**TASK REQUIREMENTS**.
a) Update the post about Dorothea Lasky reading Louise Bogan: reproduce the passage between "You know, I" and "sort of hot.", inclusive, with "awe" changed to "wonder".
b) Go on with the post about Dorothea Lasky reading Louise Bogan, picking up after its final sentence.

**EXCERPT TO READ**.
The New Yorker: Poetry: Dorothea Lasky Reads Louise Bogan

This was going to be a podcast-Friday post, but then it was more poem- than podcast-centric, and then it wasn't Friday any more. I liked the podcast episode, but mostly I liked Dorothea Lasky's discussion of Louise Bogan's poem "Little Lobelia's Song."

Imaginary Photograph: Dorothea Lasky laughing apologetically as she changes my brain about poetry and fear.

Lasky has a new collection coming out, The Shining, about her obsession with that film, and so she's been thinking about the poetry of fear.

You know, I hadn't really thought of poems as a source of fear -- even that which evokes fear, or terror, or horror, is transmuted into awe by the aesthetic context. Every angel is terrifying, but also sort of hot.

Emily Dickinson can freak me out -- "I felt a funeral in my brain." There's "The Colonel" by Carolyn Forché. That has horror. Maybe "The Emperor of Ice-Cream" freaks me out a little?

**RAW DATA**.
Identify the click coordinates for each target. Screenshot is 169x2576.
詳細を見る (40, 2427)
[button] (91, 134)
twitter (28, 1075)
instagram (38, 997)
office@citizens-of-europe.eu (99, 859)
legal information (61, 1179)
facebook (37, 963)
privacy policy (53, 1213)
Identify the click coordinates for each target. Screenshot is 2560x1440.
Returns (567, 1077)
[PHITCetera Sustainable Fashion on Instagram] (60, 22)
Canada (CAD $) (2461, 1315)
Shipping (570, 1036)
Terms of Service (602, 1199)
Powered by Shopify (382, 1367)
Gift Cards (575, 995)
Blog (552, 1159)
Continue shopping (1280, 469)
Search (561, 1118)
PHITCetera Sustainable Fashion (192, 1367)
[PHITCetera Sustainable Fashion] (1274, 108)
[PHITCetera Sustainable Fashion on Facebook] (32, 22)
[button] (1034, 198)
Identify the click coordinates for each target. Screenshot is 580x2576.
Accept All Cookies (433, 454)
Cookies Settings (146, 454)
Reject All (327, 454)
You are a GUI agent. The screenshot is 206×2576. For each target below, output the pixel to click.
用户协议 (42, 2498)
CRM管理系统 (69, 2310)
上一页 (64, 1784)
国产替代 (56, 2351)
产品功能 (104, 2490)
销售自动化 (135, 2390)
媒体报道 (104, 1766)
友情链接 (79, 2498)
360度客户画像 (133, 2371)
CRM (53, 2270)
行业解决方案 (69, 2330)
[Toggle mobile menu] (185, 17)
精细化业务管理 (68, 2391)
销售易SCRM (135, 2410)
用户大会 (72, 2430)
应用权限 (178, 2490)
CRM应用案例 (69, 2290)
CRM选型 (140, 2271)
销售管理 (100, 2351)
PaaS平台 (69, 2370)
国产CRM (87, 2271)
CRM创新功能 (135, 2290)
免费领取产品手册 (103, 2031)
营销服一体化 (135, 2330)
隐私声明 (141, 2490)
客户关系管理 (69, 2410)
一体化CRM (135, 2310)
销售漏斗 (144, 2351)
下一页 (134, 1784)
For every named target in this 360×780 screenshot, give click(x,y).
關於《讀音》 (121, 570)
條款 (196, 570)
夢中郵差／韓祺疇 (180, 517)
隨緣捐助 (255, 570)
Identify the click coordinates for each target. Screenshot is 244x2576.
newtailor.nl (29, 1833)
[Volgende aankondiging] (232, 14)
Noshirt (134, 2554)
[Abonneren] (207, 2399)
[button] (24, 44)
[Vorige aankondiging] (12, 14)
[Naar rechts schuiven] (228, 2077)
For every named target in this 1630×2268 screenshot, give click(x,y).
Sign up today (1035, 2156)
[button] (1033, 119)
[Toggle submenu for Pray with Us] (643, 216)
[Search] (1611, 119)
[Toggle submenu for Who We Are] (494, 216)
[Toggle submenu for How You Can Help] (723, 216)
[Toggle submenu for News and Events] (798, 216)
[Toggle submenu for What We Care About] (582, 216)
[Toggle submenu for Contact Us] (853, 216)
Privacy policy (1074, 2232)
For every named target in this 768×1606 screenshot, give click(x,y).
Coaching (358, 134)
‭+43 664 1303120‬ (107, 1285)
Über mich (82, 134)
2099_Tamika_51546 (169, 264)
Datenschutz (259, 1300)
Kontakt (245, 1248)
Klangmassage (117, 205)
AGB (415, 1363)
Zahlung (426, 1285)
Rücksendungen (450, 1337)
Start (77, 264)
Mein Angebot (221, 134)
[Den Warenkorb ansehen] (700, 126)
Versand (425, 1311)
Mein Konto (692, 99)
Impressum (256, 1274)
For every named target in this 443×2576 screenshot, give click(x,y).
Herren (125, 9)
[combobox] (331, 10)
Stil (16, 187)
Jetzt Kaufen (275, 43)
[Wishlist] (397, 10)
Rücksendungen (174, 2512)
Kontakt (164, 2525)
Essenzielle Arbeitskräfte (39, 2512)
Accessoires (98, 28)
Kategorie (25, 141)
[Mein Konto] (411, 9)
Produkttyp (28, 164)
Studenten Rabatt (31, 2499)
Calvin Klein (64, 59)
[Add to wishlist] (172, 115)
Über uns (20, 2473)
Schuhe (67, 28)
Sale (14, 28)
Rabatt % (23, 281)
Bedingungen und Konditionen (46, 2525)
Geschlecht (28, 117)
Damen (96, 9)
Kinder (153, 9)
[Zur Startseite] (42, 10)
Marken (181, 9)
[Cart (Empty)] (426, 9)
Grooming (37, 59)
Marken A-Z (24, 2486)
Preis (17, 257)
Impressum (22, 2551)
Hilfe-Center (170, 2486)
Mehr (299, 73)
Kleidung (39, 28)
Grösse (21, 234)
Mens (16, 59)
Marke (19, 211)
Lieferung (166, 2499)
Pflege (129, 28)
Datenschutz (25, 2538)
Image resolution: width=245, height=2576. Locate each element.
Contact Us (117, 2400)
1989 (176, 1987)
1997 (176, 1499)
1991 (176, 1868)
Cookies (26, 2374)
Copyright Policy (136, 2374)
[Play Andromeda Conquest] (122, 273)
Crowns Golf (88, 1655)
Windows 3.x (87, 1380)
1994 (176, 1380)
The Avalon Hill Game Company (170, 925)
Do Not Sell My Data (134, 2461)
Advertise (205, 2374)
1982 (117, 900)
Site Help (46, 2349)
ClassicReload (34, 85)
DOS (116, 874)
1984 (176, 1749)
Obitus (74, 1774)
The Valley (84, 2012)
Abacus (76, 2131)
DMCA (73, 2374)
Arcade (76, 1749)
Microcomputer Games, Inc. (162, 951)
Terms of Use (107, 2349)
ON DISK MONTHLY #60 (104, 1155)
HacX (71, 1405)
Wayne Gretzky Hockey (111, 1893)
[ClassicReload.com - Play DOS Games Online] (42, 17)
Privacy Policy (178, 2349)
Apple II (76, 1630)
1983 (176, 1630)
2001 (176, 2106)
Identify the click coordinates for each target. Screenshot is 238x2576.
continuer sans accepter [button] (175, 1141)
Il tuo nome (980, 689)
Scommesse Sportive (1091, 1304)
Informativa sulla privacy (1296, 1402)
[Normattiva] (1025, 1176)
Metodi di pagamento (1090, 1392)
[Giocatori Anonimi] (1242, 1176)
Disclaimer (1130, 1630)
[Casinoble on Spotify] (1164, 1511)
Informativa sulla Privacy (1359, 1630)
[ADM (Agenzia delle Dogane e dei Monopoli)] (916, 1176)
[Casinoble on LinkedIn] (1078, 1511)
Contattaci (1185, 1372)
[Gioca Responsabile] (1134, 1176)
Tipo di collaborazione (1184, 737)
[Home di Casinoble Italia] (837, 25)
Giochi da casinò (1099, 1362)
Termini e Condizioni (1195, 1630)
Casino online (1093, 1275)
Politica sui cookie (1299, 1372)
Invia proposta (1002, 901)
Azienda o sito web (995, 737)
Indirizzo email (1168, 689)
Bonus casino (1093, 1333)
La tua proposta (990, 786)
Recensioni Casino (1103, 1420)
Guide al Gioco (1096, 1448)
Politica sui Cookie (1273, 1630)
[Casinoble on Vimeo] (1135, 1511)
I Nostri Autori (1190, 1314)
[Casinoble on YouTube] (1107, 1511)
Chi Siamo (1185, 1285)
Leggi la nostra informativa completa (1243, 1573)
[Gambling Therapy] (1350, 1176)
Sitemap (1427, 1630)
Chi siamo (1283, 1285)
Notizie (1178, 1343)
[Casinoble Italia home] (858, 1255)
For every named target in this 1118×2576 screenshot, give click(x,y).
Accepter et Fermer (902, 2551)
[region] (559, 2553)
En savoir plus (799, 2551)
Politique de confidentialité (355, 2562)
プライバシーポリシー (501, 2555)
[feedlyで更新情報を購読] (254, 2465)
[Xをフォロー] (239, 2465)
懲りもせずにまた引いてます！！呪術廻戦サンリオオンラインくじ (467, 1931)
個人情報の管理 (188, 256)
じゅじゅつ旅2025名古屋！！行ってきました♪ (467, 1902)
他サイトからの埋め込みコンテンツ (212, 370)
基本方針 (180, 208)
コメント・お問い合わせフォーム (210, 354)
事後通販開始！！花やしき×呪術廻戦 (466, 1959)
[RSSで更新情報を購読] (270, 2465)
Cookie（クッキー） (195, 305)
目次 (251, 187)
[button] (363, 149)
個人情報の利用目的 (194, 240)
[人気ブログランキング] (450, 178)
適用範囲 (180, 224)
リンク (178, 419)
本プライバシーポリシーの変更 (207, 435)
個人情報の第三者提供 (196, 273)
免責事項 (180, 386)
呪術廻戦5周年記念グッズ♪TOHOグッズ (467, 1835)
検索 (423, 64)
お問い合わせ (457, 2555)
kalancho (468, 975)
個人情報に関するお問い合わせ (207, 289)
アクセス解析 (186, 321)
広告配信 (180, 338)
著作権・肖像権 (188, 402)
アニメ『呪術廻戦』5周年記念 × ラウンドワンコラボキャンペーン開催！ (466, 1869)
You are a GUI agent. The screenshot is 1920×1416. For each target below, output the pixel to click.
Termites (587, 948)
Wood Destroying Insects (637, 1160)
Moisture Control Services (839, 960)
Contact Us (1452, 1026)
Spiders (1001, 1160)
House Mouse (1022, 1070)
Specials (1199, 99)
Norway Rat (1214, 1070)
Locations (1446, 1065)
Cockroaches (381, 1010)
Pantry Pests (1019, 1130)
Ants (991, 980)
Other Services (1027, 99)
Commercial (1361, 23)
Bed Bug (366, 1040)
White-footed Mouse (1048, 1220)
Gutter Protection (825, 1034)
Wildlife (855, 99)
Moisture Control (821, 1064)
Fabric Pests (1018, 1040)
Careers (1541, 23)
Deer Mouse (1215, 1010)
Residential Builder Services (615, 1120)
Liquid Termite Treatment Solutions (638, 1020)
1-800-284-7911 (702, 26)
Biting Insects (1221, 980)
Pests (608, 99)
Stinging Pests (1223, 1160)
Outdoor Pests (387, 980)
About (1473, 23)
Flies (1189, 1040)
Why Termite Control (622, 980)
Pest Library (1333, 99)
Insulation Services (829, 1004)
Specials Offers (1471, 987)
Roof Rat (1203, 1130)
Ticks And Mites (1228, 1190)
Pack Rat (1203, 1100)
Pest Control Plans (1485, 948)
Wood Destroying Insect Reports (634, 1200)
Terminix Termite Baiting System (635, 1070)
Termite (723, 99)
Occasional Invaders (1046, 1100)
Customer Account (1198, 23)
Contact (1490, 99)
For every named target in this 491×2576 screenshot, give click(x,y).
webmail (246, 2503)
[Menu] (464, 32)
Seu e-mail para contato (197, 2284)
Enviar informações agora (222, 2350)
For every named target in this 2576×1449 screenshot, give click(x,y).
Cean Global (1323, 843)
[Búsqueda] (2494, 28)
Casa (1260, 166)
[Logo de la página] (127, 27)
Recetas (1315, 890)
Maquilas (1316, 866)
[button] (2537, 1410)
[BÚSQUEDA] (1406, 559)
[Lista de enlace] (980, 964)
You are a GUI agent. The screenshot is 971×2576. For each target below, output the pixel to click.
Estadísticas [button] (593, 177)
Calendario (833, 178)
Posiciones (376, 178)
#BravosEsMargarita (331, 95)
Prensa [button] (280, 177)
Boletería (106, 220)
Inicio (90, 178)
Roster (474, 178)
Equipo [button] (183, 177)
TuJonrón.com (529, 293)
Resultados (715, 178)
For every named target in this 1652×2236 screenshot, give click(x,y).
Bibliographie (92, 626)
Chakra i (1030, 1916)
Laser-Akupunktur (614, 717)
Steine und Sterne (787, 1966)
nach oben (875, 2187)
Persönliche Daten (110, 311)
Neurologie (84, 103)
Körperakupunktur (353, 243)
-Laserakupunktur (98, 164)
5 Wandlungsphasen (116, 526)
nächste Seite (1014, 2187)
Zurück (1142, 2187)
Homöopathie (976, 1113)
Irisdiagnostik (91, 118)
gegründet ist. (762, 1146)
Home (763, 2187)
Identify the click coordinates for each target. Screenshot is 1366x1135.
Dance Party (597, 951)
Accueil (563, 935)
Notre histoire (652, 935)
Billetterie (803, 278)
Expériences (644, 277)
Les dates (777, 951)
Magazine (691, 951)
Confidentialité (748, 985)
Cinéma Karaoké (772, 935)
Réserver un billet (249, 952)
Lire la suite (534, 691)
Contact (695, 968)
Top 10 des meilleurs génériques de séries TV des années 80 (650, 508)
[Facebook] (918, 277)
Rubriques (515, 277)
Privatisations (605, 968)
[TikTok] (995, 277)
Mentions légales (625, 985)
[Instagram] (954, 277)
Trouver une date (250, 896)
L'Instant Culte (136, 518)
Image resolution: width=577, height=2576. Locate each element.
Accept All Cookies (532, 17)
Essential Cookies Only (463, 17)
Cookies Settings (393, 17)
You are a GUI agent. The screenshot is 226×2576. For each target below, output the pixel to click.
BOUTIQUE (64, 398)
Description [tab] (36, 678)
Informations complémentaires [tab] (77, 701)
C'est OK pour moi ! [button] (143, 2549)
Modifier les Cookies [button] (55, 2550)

**EXPECTED RESULTS**.
a)
You know, I hadn't really thought of poems as a source of fear -- even that which evokes fear, or terror, or horror, is transmuted into wonder by the aesthetic context. Every angel is terrifying, but also sort of hot.

b)
Are there poems that evoke fear for you? Not just describe it, but make your body awaken to danger?

Anyway, Lasky convinced me about Louise Bogan. The deepest knowledge I had of Bogan's work until now was from the nine-minute Essential American Poets episode about her. So I was sleeping on Louise Bogan, and now I'll never sleep again.

Lasky chose the triptych "Three Songs," published in The New Yorker in 1967 and in her collection The Blue Estuaries in 1968.

Here's the first of the three, a weird little singsong right out of a horror film:

Little Lobelia's Song

I was once a part
of your blood and bone.
Now no longer --
I'm alone, I'm alone.

Each day, at dawn
I come out of your sleep;
I can't get back.
I weep, I weep.

Not lost but abandoned,
left behind,
this is my hand
upon your mind.

I know nothing.
I can barely speak.
But this is my hand
upon your cheek.

You look at your face
in the looking glass.
This is the face
My likeness has.

Give me back your sleep,
until you die,
Else I weep, weep.
Else I cry, cry.

* * * * * *

Creepy.

I don't know whether it was just my mood, but as Lasky read out the poems she'd chosen, I exclaimed aloud in my kitchen (mixing the chocolate and butterscotch and peanut butter chips into the batter) -- "what the fuck." The fear felt so present in the lines as she spoke them -- that uncanny fear of the child and of the unconscious, that which comes from you but is alien to you.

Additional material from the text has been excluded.